WHAT TO PRODUCE —
Return every line below exactly, without dropping any.

DATA FOR ANALYSIS —
§ §

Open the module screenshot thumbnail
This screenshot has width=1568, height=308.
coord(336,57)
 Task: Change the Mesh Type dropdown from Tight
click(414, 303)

§ §

RESPONSE —
Open the module screenshot thumbnail
This screenshot has width=1568, height=308.
coord(336,57)
 Task: Change the Mesh Type dropdown from Tight
click(414, 303)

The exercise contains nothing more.